WORK REQUIRED >>
Repeat word for word the part of the election news report below, starting with "New Democrat leader" and going on through "to become premier.".

SOURCE EXTRACT >>
+ + +

Citizens in Greece, Hungary, Peru and the Yugoslavian republic of Slovenia went to the polls Sunday - some for the first time.
-GREECE: In the country's third parliamentary elections in 10 months, the conservative New Democratic party won 150 of Parliament's 300 seats, falling one seat short of the majority needed to govern alone.Leader of the centrist DIANA party, Costis Stefanopoulos, said he would support the conservative New Democracy party in Parliament after meeting its leader, Constantine Mitsotakis.
"DIANA will support a New Democracy government in Parliament," he told reporters. That gives New Democracy a 151 absolute majority in the 300-seat Parliament.
New Democrat leader Mitsotakis says he'll nevertheless try to form a government. Lacking an outright majority, however, it was not clear if he would have to turn to a smaller party or an independent in his bid to become premier.

+ + +

STUDY MATERIAL >>

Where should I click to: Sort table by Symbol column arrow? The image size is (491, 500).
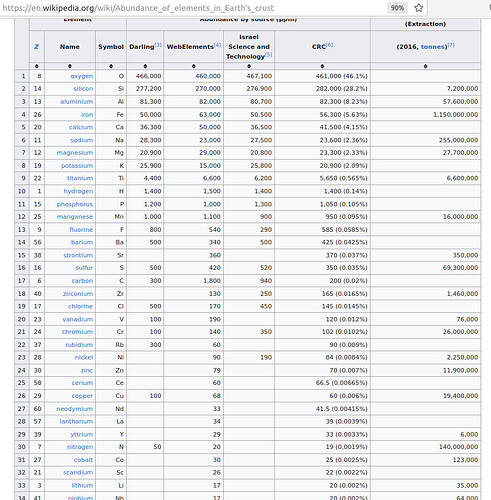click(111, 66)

+ + +

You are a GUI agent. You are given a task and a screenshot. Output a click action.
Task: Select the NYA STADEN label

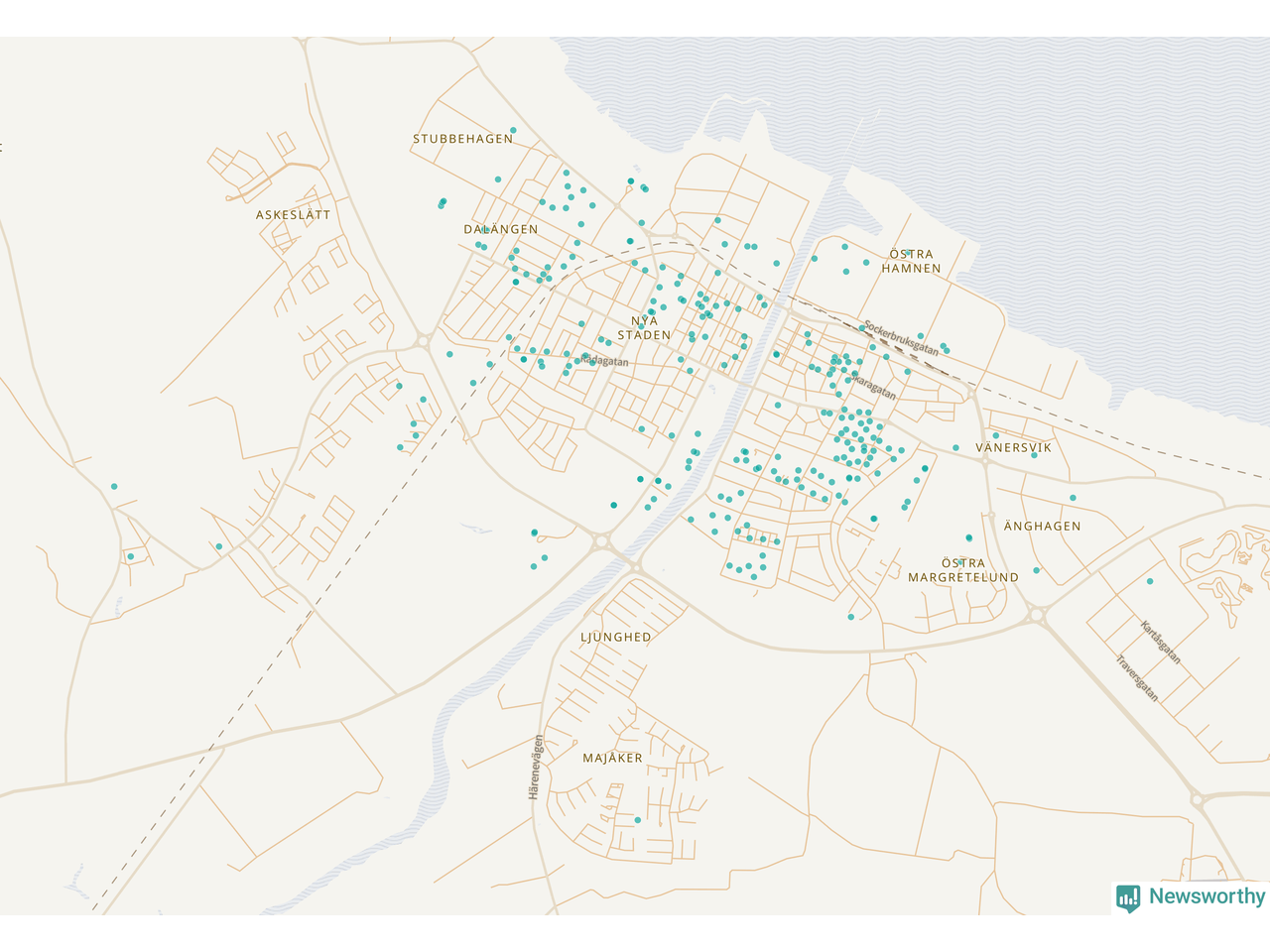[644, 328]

+ + +

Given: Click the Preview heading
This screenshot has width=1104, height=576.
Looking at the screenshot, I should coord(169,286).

+ + +

ANSWER TO THIS EXERCISE >>
New Democrat leader Mitsotakis says he'll nevertheless try to form a government. Lacking an outright majority, however, it was not clear if he would have to turn to a smaller party or an independent in his bid to become premier.